Power Grads
Kelly Nestor
My name’s Kelly Nestor and I’m the new National Nine news reader in Adelaide. I’m just so delighted to finally end up here, and when I say end up here, it seems like I’ve been on the road to this job since I was a graduate.
I studied at the University of South Australia, which was the College of Advanced Education at Magill and that was in 1987, oh my god, that was my fresher year and I graduated in 1989.
What was really fabulous about the course when I began it was that it really had built within it so many different things that you could go off and do and there were elective choices and things even back then that were so exciting. I went off campus to Salisbury to learn editing and I also did some drama and I just started to add in different things that the entire faculty and also other faculties could offer me as a journalist and I just found that having those different things really did enable me to hit the ground running and to get a job almost straight away. In fact, I’ve got to say I jumped the gun somewhat in getting a job and I’ve got to say thank you very much to Ian Richards for helping me actually do that, to make that transition to work so quickly. So, thank you very much Ian, because in 1989 I was offered a job midway through the semester in the first semester to go and work for GTSBKN which is a regional broadcaster in South Australia.

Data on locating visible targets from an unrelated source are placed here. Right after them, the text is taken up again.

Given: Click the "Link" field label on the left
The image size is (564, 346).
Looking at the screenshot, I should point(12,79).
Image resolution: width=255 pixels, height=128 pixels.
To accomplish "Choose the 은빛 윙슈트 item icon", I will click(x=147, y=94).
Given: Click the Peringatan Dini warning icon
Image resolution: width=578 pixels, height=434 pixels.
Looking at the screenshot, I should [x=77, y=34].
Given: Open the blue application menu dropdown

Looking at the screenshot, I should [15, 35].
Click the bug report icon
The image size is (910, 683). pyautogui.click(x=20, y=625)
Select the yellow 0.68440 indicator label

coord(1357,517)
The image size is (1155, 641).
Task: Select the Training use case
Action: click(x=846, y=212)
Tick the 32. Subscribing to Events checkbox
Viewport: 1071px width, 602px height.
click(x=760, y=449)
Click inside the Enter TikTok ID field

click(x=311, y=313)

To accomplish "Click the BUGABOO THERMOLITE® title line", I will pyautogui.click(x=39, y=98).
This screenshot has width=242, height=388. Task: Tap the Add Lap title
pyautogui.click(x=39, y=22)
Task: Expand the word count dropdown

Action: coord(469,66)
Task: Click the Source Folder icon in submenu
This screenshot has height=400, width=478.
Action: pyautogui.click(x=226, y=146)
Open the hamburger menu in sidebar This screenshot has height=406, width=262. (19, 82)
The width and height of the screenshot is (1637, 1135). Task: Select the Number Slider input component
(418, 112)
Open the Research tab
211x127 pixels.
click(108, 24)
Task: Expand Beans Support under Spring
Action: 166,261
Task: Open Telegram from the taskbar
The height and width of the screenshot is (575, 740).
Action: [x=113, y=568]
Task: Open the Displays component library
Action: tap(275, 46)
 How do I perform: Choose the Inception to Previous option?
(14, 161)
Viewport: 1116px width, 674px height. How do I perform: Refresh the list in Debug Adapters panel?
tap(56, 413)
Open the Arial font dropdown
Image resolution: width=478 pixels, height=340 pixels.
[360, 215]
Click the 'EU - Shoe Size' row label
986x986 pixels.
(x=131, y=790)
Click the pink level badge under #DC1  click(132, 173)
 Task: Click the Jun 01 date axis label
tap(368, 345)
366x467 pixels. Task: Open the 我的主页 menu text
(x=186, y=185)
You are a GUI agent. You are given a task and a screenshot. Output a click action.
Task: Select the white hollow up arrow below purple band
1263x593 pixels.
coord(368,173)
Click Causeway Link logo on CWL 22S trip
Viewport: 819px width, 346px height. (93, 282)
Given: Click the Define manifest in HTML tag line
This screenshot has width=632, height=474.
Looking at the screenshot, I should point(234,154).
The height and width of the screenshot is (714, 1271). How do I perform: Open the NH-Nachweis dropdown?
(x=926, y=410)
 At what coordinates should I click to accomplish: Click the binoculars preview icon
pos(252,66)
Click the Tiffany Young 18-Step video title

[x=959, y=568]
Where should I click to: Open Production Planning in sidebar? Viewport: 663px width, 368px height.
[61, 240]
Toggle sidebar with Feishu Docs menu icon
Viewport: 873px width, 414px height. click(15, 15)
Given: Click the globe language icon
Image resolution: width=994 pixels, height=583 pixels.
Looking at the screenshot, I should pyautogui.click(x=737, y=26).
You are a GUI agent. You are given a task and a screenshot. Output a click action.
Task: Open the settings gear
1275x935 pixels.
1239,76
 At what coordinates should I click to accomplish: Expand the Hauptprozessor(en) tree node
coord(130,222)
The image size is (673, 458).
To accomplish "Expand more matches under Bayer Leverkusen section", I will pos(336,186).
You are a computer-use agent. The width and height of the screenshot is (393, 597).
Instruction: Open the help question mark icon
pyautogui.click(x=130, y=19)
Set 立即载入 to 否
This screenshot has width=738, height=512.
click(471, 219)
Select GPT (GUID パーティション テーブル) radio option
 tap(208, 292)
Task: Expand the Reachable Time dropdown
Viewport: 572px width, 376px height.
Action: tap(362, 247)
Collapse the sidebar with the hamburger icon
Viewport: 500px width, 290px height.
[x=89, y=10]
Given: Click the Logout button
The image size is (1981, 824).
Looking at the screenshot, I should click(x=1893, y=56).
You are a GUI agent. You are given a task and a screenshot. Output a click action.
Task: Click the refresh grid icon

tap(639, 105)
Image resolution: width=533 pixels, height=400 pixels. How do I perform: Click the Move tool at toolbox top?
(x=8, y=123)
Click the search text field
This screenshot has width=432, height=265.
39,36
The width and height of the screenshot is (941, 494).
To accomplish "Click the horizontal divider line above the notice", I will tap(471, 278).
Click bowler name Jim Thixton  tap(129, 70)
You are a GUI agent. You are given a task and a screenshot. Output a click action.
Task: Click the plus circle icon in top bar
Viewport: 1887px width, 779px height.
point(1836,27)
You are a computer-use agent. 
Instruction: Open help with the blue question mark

And I was actually given a job on the road as a cadet television journalist and with the jobs as they are, they continue to be that they’re like hen’s teeth anywhere, the school allowed me to leave the degree so to speak, as the in-house degree and do some external studies and still graduate with all my colleagues at the end of 1989. So, I thank Ian Richards for making that possible and I suppose I’m where I am today for that help and assistance.
I stayed quite some time in the regions. I worked for GTSBKN for probably close to three years, which at that time in my life it seemed like a very, very long time. I worked in places like Port Pirie, Whyalla, Clare and then I was also asked to go back and work in my home town which is Broken Hill over the border in New South Wales, hence GTSBKN. So, it was wonderful to also go back and have that experience back home and work as a journalist in that environment. So, I had about three years there before being able to make it to come back to Adelaide to work for a metropolitan station. So that was, it was the grounding that I needed though, I needed to go out to I suppose get those L plates and learn the craft a little bit more than I obviously did at university to then go on to metropolitan standard television.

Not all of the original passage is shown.